A aventura de Helena Costa no Clermont Foot 63 durou muito pouco. Anunciada a 07 de maio de 2014, a portuguesa deixaria o emblema francês um mês e meio depois, no dia 23 de junho. Entre a apresentação e a demissão, passaram 32 dias.

“Helena Costa decidiu não honrar os compromissos assumidos com o Clermont Foot 63. Por isso, Helena Costa não vai assumir o cargo de treinadora do clube na próxima época. Esta é uma decisão repentina e surpreendente. Lamento profundamente esta situação. Agradeço a todos os que me apoiaram e estou-lhes muito grato. O funcionamento do clube vai prosseguir com outros interlocutores para preparar a nova temporada”, escreveu o clube em comunicado.

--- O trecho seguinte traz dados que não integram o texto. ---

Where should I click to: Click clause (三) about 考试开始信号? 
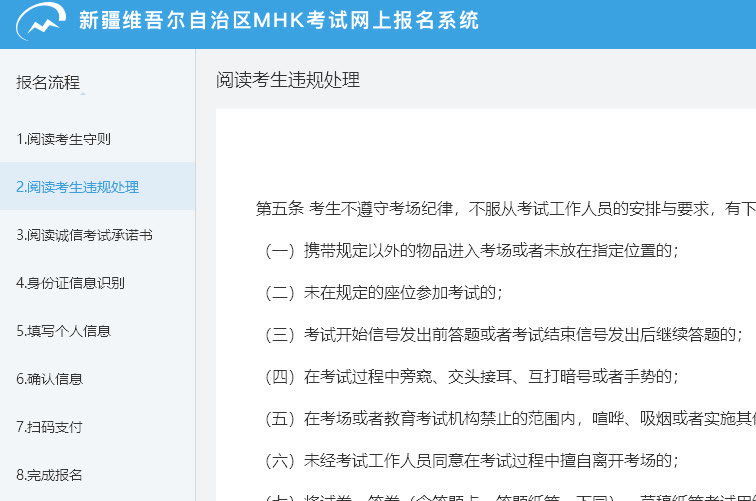tap(500, 334)
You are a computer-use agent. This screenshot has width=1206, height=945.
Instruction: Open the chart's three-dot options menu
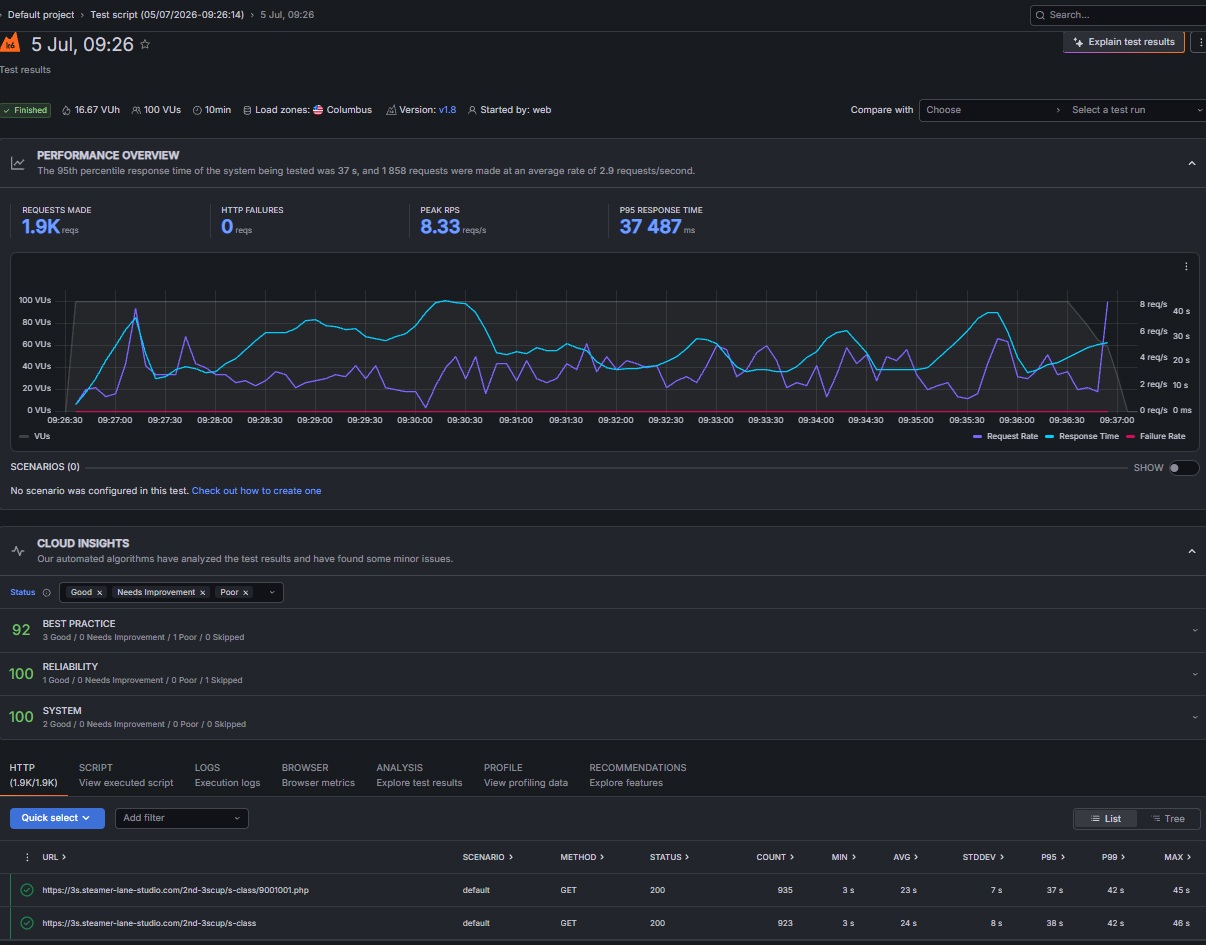click(x=1186, y=267)
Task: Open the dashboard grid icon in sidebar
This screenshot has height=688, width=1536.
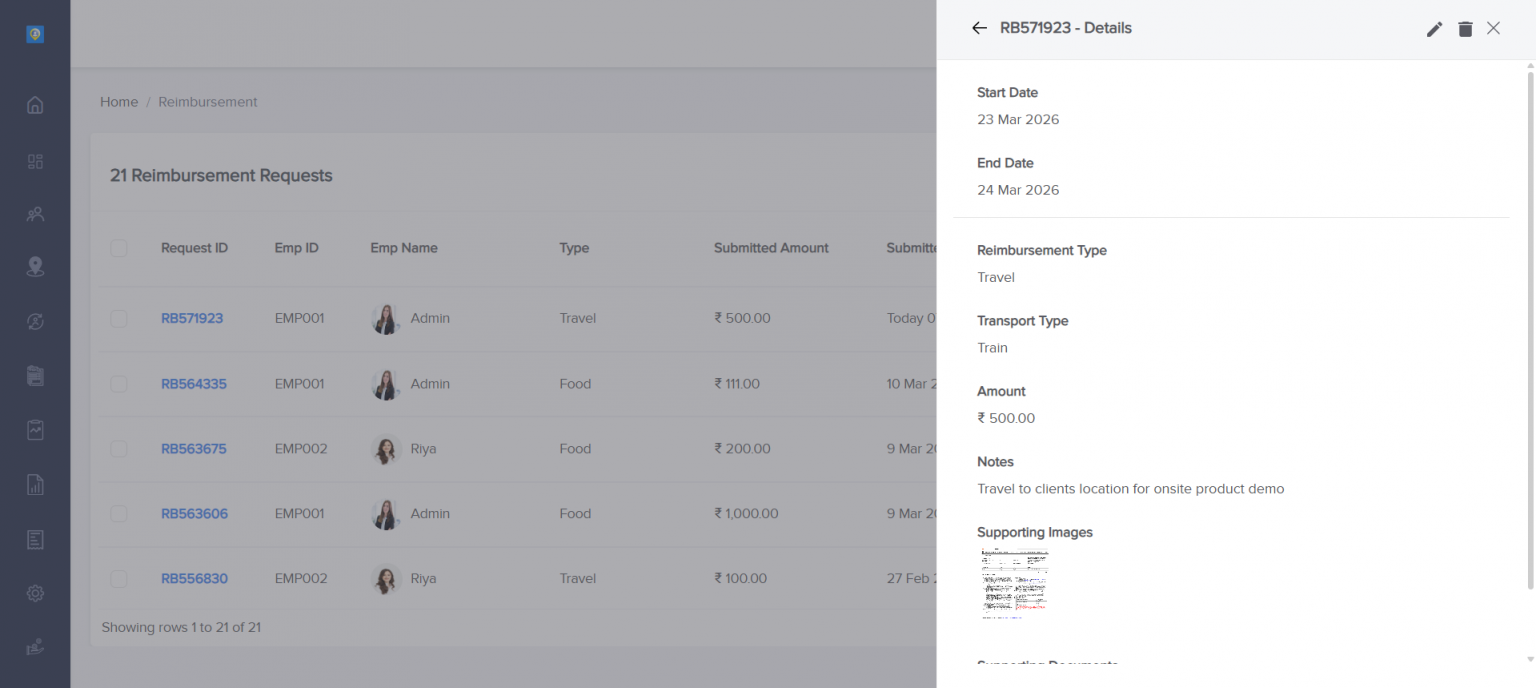Action: (x=35, y=161)
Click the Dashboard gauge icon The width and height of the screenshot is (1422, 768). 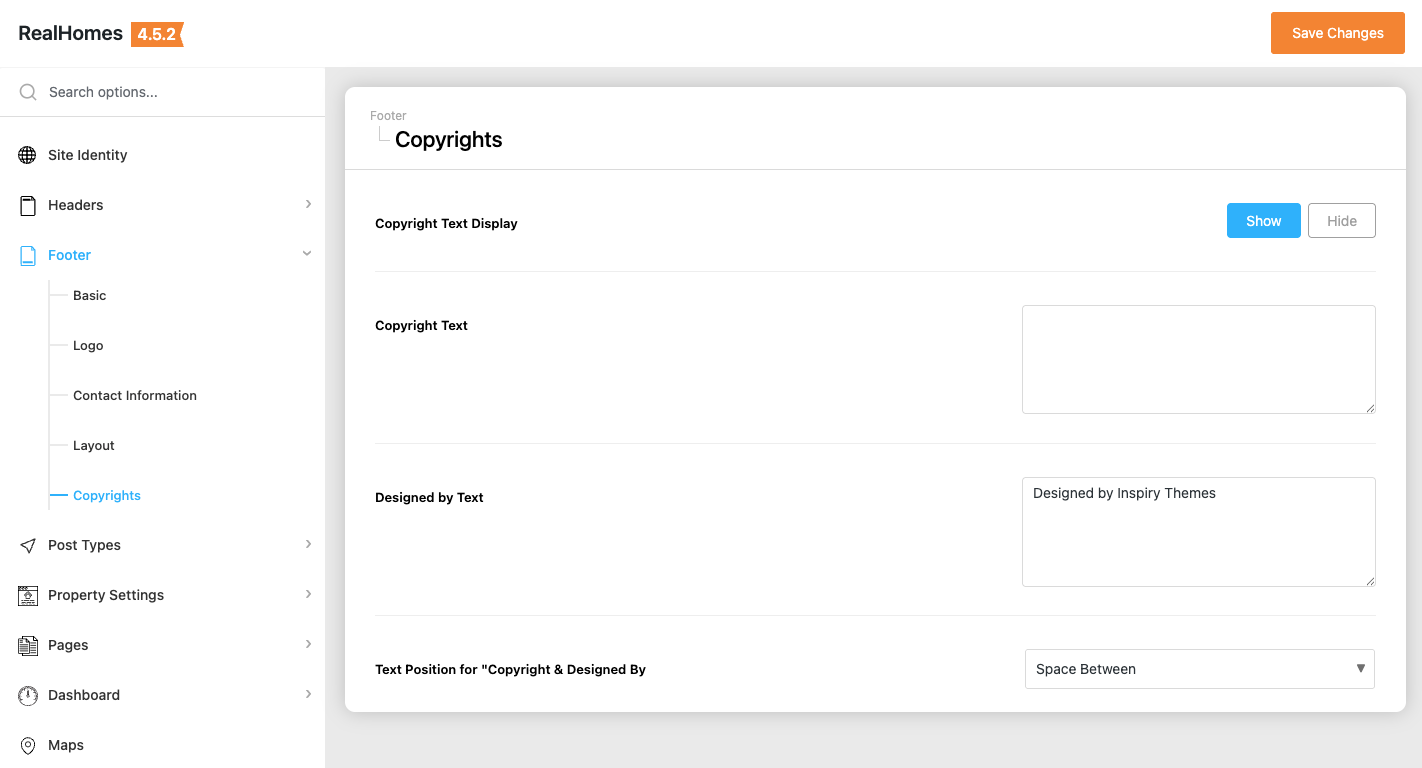tap(28, 695)
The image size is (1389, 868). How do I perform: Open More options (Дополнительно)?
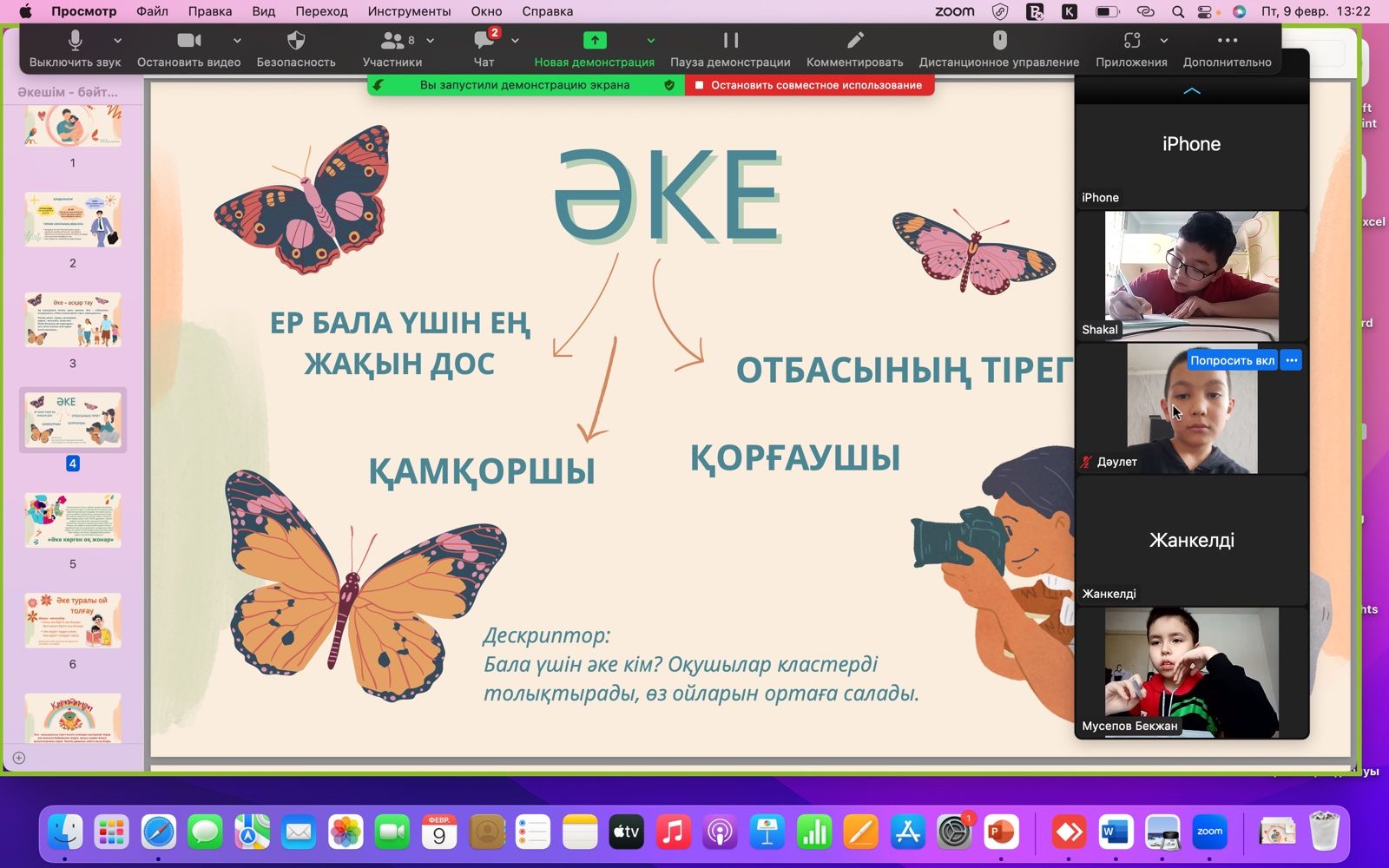pyautogui.click(x=1227, y=41)
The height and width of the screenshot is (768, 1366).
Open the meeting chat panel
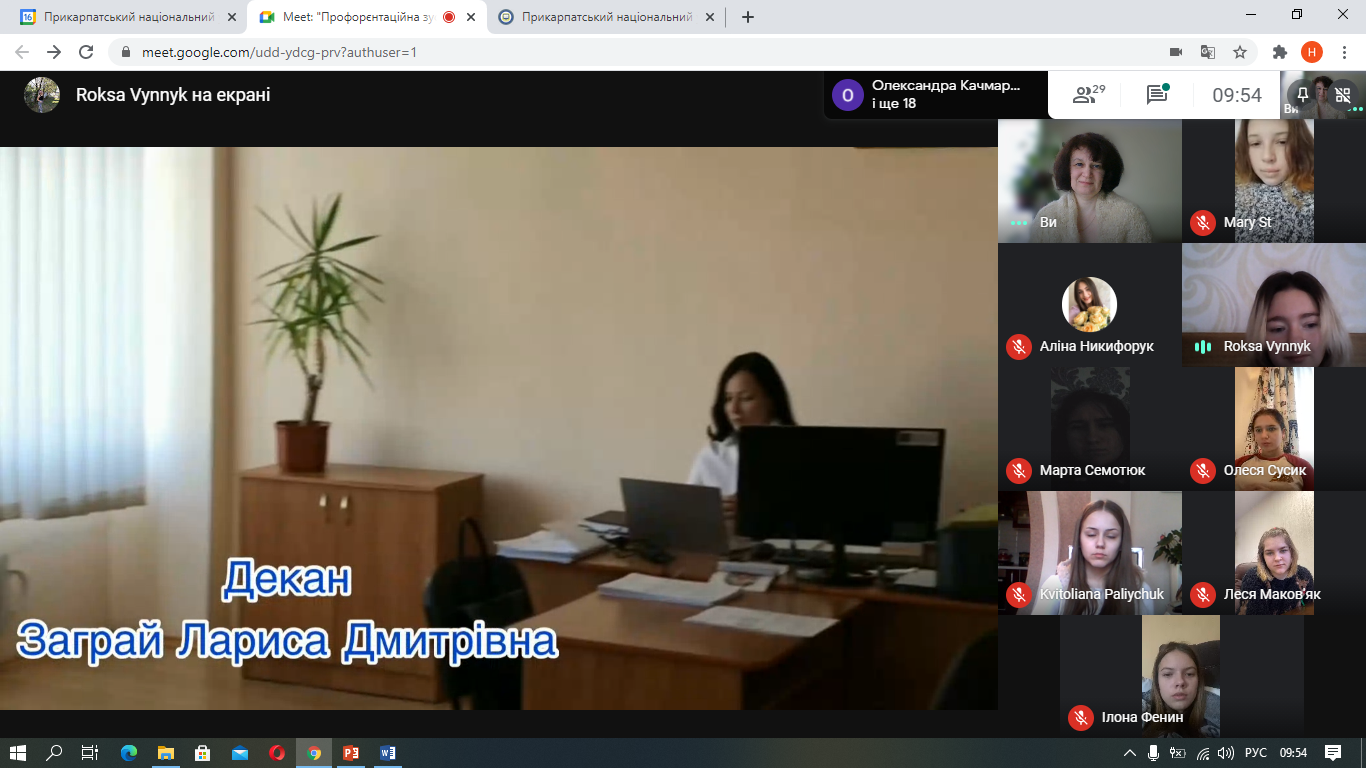(x=1157, y=95)
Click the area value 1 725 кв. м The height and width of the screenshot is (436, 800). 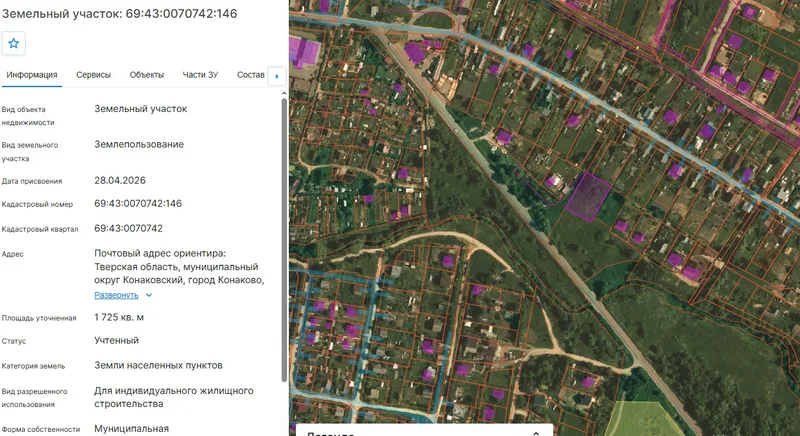click(119, 317)
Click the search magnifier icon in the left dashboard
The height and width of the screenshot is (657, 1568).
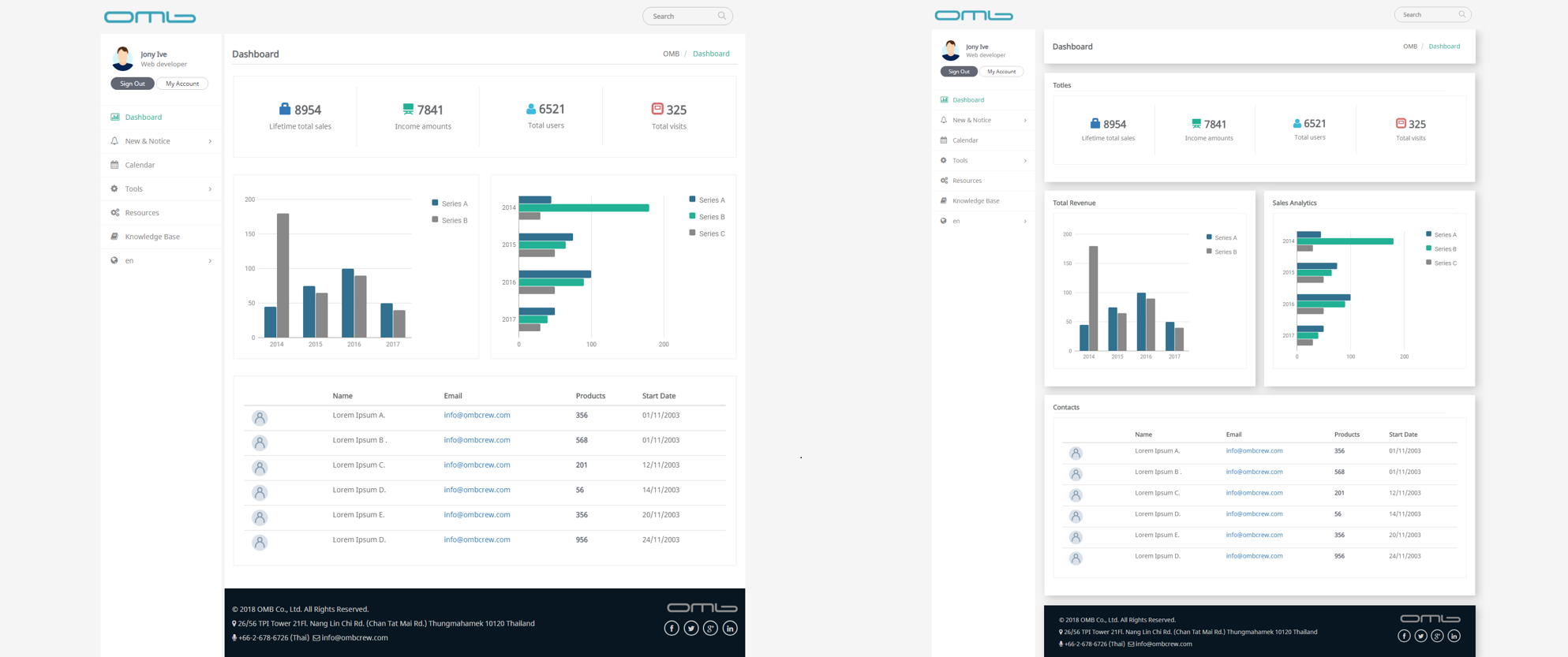tap(721, 16)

Helena Costa: treinadora de futebol
Helena Costa: treinadora de futebol Helena Costa: treinadora de futebol

Na altura, Helena Costa disse que a decisão sera "puramente pessoal". "Espero que esta decisão não venha a prejudicar outras treinadoras, é apenas uma decisão pessoal”, explicou Helena, citada pelo twitter do clube.

Claude Michy, presidente do clube na altura, disse que a decisão da técnica "foi surpreendente e incompreensível", acrescentando: "la disse-me simplesmente: 'Vou embora'. Não houve hipótese de a fazer mudar de ideias. Ela tem um problema de confiança, mas não sei o que a desestabilizou", comentou.

Mais tarde, a portuguesa explicou que a sua saída se deveu ao facto de o diretor desportivo contratar jogadores sem o seu acordo.

"Considero inadmissível a uma estrutura do futebol profissional, que o/a treinador(a) tome conhecimento da contratação de jogadores novos pela secretária do clube, através de uma listagem de jogadores que realizariam os testes médicos no primeiro dia de atividades", referiu a portuguesa, em comunicado.

O clube decidiu manter a sua aposta numa mulher e contratou a antiga internacional francesa Corinne Diacre para o cargo de treinadora da equipa masculina. Corinne Diacre, que representou a seleção gaulesa entre 1993 e 2005, também desempenhou funções na equipa técnica da seleção francesa feminina de futebol.

Pouco tempo depois Corinne Diacre tornou-se na primeira mulher a orientar uma equipa profissional masculina de futebol, numa partida a Ligue 2 francesa.